Commenting on how Xometry has overcome adverse events in the last two years, CEO Randy Altschuler said that “our unique ability to match buyers and suppliers in real-time and our weekly updates to our AI-driven pricing model provides reliable pricing and predictable margins even during periods of inflation. Likewise, with our supplier network expanding domestically and abroad, we offer customers resilient supply chains, irrespective of macro events.”
As its marketplace continues to scale and as the number of transactions grows, Xometry’s machine learning becomes smarter, driving better matches for buyers and suppliers and helping improve gross margins. Earlier in March, the company introduced the Xometry Everywhere software, which extends the reach of its AI-driven instant-quoting pricing engine to popular third-party sites where engineers and other buyers spend significant amounts of time. Xometry Everywhere is also available for integration into the procurement processes of Fortune 1000 companies.
Later in the second quarter, the company will rely on its Xometry Everywhere software to integrate the AI-driven pricing engine into the Thomas network platform, extending the Xometry marketplace to Thomas’ 1.4 million registered users. Additionally, at this time, the brand says it will expand its marketplace menu, extending quoting capabilities into new categories based on the data and suppliers from the Thomas network. This means buyers will not only be able to choose from expanded categories and processes, but we’ll also more easily find local suppliers with expanded sets of certifications.
Currently, Xometry continues to ramp up its network of active suppliers, which further enables the marketplace to successfully match supply and demand and improve gross margins. On top of strong financial results in Q1, it released new products and services to improve the marketplace experience for users and made further progress in its integration plans with Thomas, which is included in Xometry’s supplier services.
Altschuler pointed to some very good early signs from the Thomas buyers (who are adopting the Xometry instant quoting service) and suppliers who are taking work from Xometry. There has also been an increase in Thomas Net subscriptions and many user adoptions of the analytics and other enhancements made to Thomas Net. Overall, it appears that the integration is moving smoothly, and Xometry expects this to continue as they move forward.
Overall, management hopes to see strong growth in 2022 and improve operating leverage. Management also provided guidance for the next three months and the full year along with the earnings announcement. Hoping to see revenue during the second quarter of 2022 in the range of $91.5 million and $93.5 million, representing year-over-year growth of between 81% and 85%.
As for the full year of 2022, Xometry anticipates revenue growth of up to 83%, or $400 million (that’s nearly triple what the company made in 2020), driven primarily by increasing active buyers and suppliers and added suppliers services, and revenue synergies with Thomas. In addition, this year will see Xometry expand its marketplace domestically and abroad and deliver additional services to buyers and suppliers, suggested Altschuler.

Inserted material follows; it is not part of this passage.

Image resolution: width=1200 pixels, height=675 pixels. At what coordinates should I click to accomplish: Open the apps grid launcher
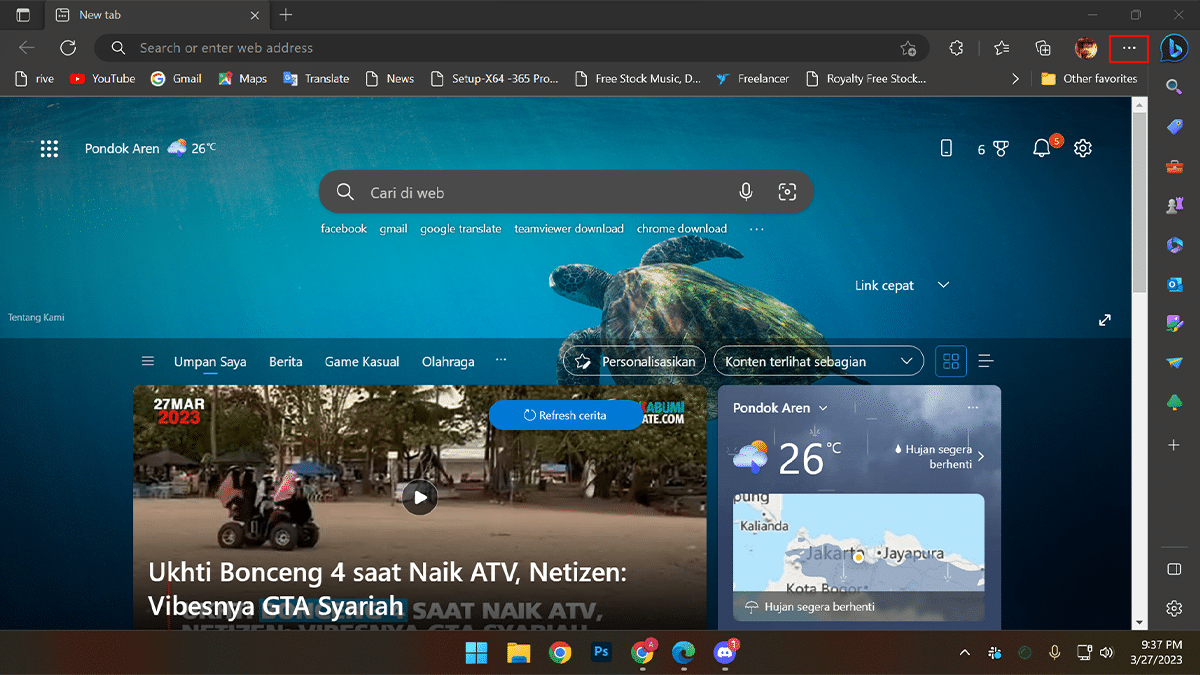click(x=49, y=149)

Hoping to tap a total addressable market of over $2 trillion in the massive $35 trillion global manufacturing industry means the company is ready to invest even further to capitalize on its position as one of the leading two-sided marketplaces. At the same time, the CEO stated that he expects gross profit dollars to grow over fourfold with significant gross margin expansion and that this will be “just the beginning” for the business.
“Although we are still in the early innings of the secular digitization of the manufacturing industry, Xometry has become the digital marketplace connecting buyers with suppliers. With our supplier network expanding domestically and abroad, we are playing an instrumental role in helping create locally resilient supply chains irrespective of macro events,” concluded Altschuler.